Müritlerinden biri: - Efendim, sizde büyük bir ayıp var, diye cevap verdi.
Ayıbını talebesine soracak kadar kendini aşmış bu mütavazi insan hiç kızmadı, talebesi
böyle söylüyor diye üzülmedi, belki sadece ayıbından kurtulabilmek ümidiyle sordu: - Söyle
dedi, kardeşim, o ayıbım nedir? Talebe gözleri dolu dolu: - Bizim
gibilerin size talebe olması, dedi.

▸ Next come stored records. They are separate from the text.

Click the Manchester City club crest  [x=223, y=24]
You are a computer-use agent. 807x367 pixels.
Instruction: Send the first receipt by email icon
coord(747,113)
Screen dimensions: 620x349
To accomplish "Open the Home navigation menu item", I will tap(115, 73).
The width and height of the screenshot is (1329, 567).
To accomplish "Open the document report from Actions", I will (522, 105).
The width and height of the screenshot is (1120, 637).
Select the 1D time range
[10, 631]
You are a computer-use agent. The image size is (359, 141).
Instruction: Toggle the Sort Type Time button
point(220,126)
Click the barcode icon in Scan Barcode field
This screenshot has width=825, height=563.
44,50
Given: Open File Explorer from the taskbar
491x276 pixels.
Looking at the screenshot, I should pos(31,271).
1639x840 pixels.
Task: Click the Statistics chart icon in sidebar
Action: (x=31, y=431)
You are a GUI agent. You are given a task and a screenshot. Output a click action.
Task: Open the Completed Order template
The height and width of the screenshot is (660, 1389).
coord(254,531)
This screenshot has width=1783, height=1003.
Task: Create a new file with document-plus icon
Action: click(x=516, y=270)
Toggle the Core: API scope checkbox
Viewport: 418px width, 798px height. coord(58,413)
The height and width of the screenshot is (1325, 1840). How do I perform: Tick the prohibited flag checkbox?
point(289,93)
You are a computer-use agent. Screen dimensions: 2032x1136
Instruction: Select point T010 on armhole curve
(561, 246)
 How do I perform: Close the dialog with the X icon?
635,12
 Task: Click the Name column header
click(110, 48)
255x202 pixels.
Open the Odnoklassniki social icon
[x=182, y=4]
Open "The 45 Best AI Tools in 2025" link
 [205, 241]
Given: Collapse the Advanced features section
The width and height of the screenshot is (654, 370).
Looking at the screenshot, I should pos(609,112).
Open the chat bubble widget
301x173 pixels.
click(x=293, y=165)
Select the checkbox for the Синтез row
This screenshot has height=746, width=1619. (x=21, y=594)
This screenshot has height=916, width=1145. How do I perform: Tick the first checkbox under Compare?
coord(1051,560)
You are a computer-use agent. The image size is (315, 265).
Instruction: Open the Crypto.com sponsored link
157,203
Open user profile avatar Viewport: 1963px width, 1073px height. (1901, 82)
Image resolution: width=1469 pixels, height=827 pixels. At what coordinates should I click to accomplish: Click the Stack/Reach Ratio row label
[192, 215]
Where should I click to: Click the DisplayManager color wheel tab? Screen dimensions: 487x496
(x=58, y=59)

Bu söz gönüllere çok tesir etmiş, sohbette bulunan herkes
ağlamaya başlamıştı. Ahmed Rufai Hazretleri de ağlıyordu. Bir ara sadece;
- Ben sizin hizmetçinizim, ben hepinizden aşağıyım diyebildi.
* * *
Evet, keşke insanlar tabi olanlara bakıp, tabi olanlarda,
tabi olunanı aramasalardı... Zira hem dün, hem bu gün o altın halkayı temsil eden büyüklerin etrafındaki
insanlar, ne denli nezih olurlarsa olsunlar, onları gösterebilmekte çok acizdirler. Bugün dahi, bir büyük gönül erinin
yanına gelip giden insanlar; idareciler, gazeteciler, din adamları, "Talebelerinin ufku hocalarının çok
gerisinde." demektedirler. Zaten, o cevher farkıdır ki, sair madenleri kirlerinden arındırır.